In light of a turbulent 2020, the construction industry has experienced a return to the business practices that have proven successful in the past: more attention to jobsite monitoring, legal contracts, and insurance costs. Contractors can contact an MKR advisor to incorporate 2021 tax planning into this process.
President Trump recently signed a second stimulus package—called the Consolidated Appropriations Act, 2021 (Act)—into law. The legislation includes over $300 billion in aid for small businesses. Below is a breakdown of some of the business tax changes and extenders in the new COVID-19 relief bill.
Payroll Tax Credit for Paid Sick and Family Leave
The refundable payroll tax credit for paid and sick family leave, established in the Families First Coronavirus Response Act, is extended until March 31, 2021. The tax credits are modified so that they now apply to practically any payments made to workers for these purposes.
Payroll Tax Repayment
The time frame for employees to repay deferred employment taxes under the President’s executive order, which was issued in August 2020, has been extended from April 2021 to December 31, 2021.
Employee Retention Credit
The Employee Retention Credit (ERC) under the CARES Act has extended to July 1, 2021. Further, the refundable tax credit has increased from 50% to 70%, the per-employee wages limitation has increased from $10,000 per year to $10,000 per quarter, and the determination of a large employer for purposes of the ERC has increased from 100 to 500 employees.
30-Year Depreciation of Certain Residential Rental Property
The new law determines that the recovery period relevant to residential rental property placed in service before Jan. 1, 2018, and held by an electing real property trade or business, is 30 years.
Business Meal Deduction
Rather than the current 50% business expense deduction for meals, the bill temporarily allows a 100% expense deduction for meals provided by restaurants in 2021 and 2022.
Deduction for Energy Efficient Commercial Buildings
The deduction for energy-efficient improvements to commercial buildings, such as lighting, heating, cooling, ventilation, and hot water systems was made permanent.
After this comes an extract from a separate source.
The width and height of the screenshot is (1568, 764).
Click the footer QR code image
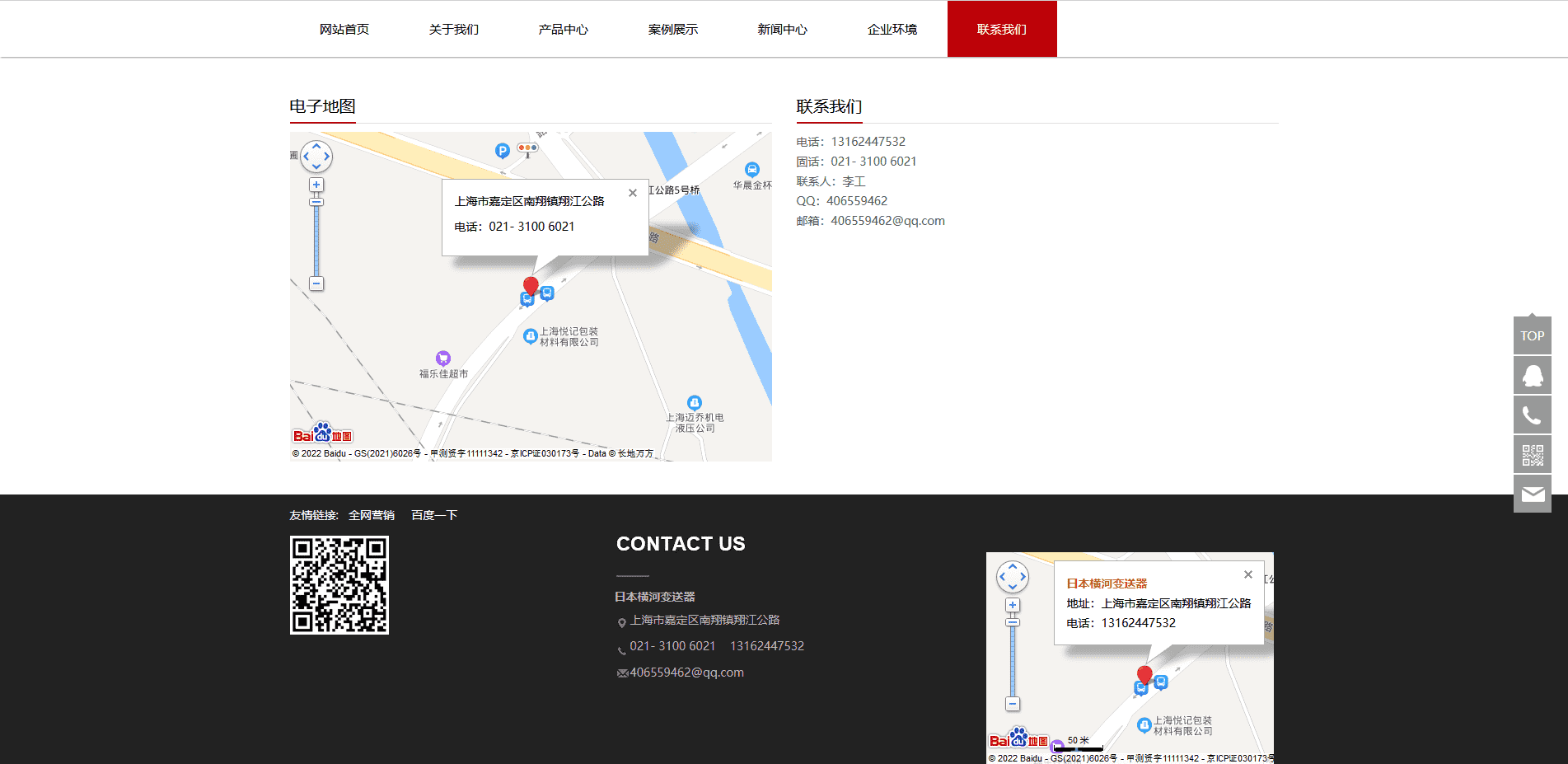(339, 585)
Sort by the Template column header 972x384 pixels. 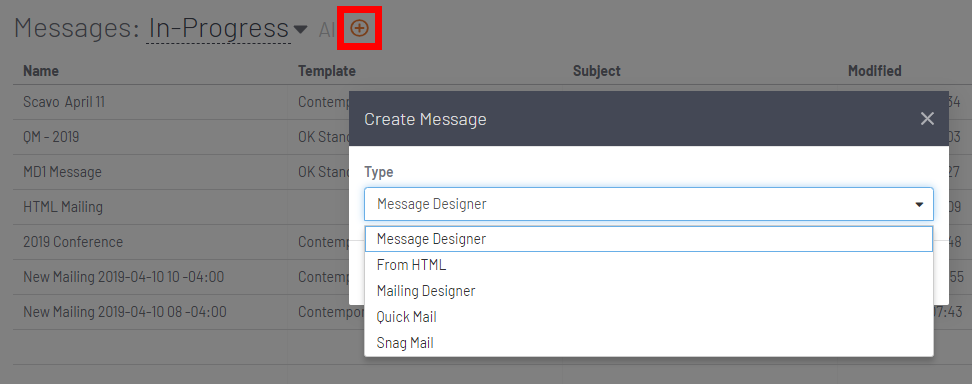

The amount will be inflation-adjusted after 2020.
Changes to the Work Opportunity Tax Credit
If employers hire workers who are members of one of more of ten targeted groups under the Work Opportunity Tax Credit (WOTC) program, they are permitted to use an elective general business tax credit. Previously applicable to hires before 1/1/2021, the TCDTR extends the credit through 2025.
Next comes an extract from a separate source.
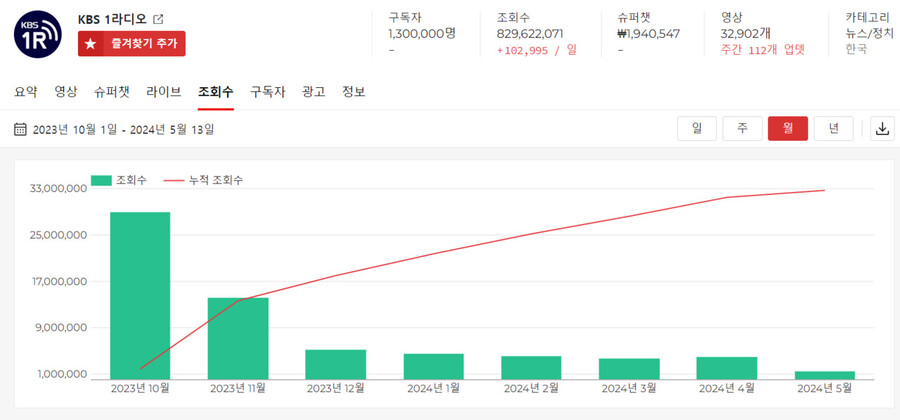
Task: Select the 일 interval button
Action: (x=697, y=129)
Employer Payments of Student Loans
Section 127, which permits employers to provide certain educational assistance to employees on a tax-free basis, was modified under the CARES Act to authorize the payment by an employer of principal or interest on specific employee qualified education loans through December 31, 2020. The Consolidated Appropriations Act expands this through December 30, 2025. As the pandemic subsides, employers may want to consider this valuable tax-free benefit.
Health and Dependent Care Flexible Spending Arrangements
The bill allows taxpayers to roll over unused funds in their health and dependent care flexible spending accounts from 2020 to 2021 and from 2021 to 2022. This arrangement also permits employers to grant employees a 2021 midyear prospective adjustment in contribution amounts.